**TASK TO COMPLETE**
Lay out the part of the items that opens with the line containing "At what coordinates" and closes with the last line of the items as a Markdown table with the columns No. and Line, one numbered row per line. Skip blank lines and leave the pictures out.

>> BEGIN DATASET RECORDS

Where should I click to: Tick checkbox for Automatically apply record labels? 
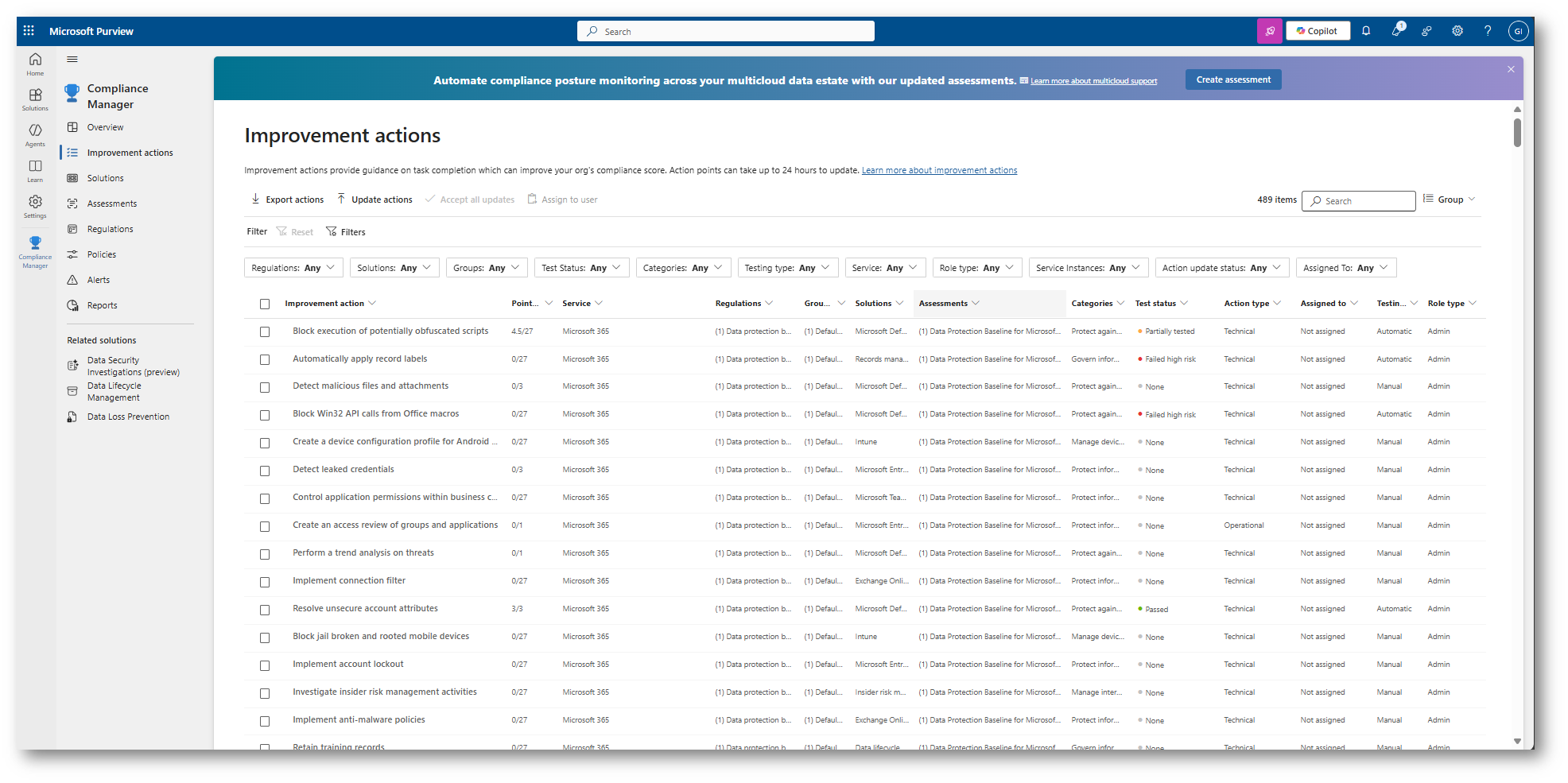click(x=265, y=359)
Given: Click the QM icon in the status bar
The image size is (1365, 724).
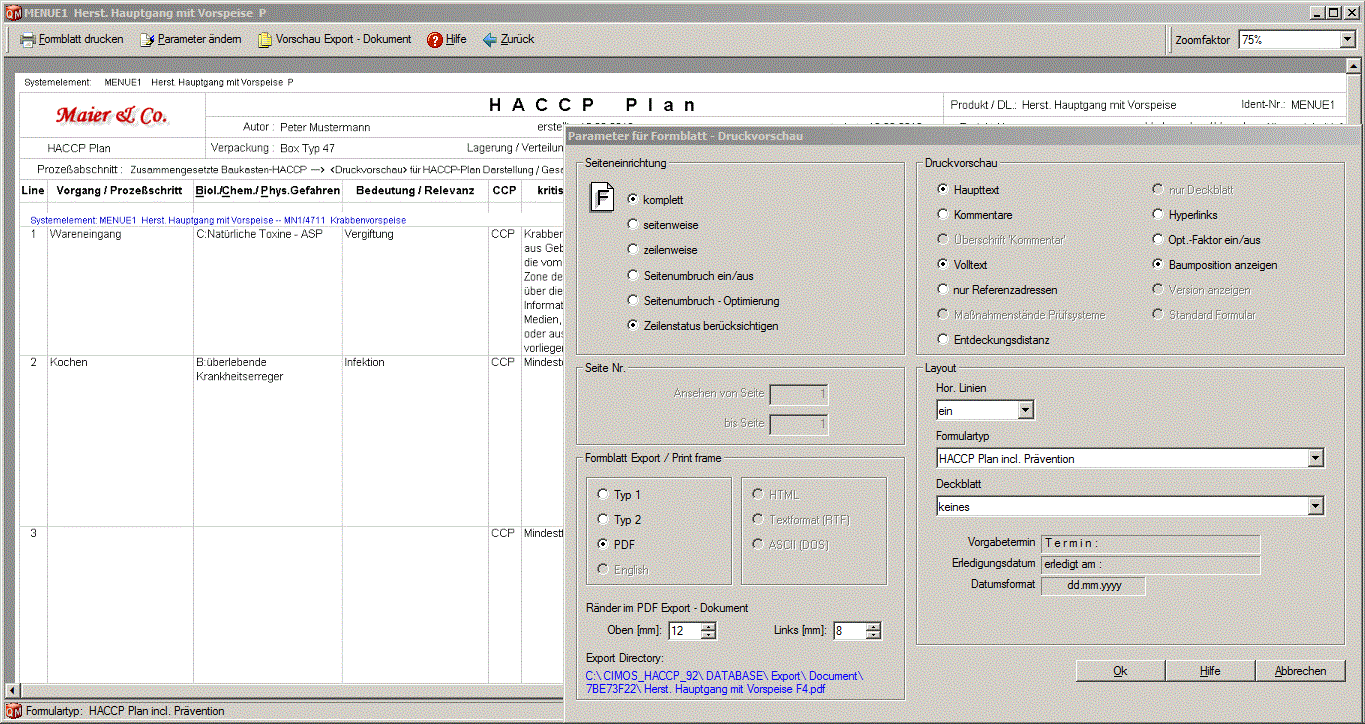Looking at the screenshot, I should (13, 712).
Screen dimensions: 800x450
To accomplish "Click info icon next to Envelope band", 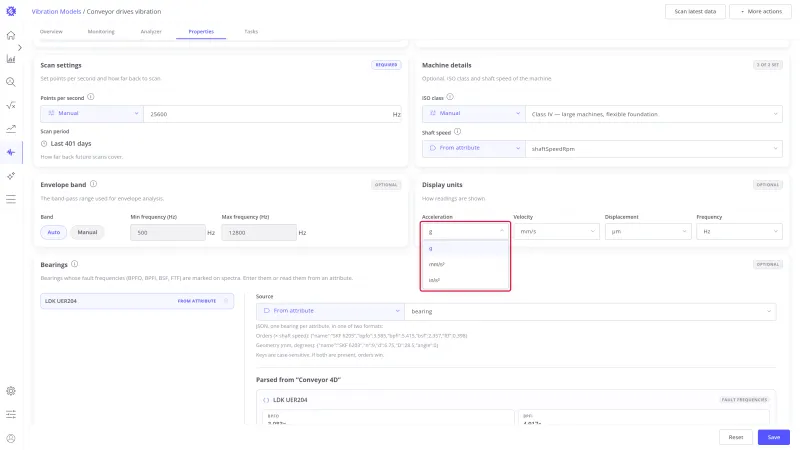I will (93, 184).
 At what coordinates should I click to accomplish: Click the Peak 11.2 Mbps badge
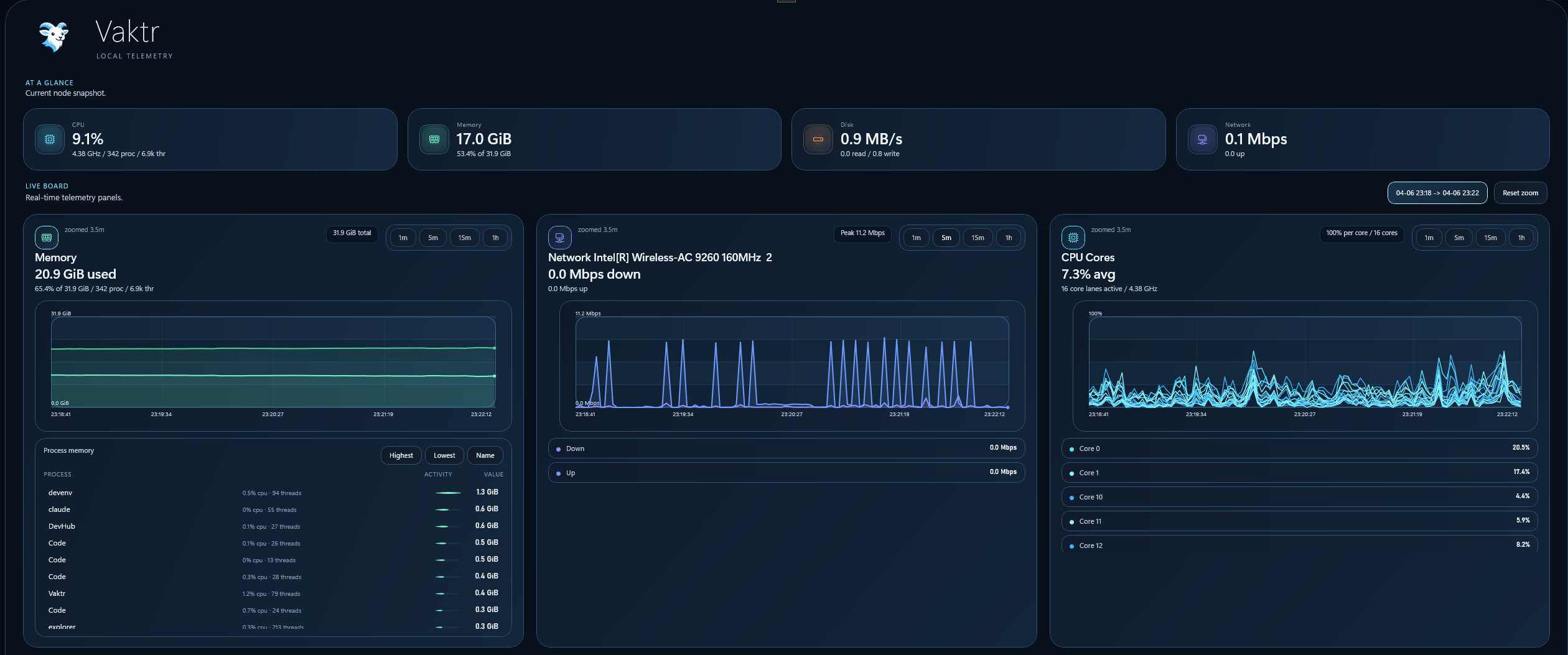[x=862, y=234]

>> END DATASET RECORDS

**RESULT OF THIS EXERCISE**
| No. | Line |
|---|---|
| 1 |  At what coordinates should I click to accomplish: Click the Peak 11.2 Mbps badge |
| 2 | [x=862, y=234] |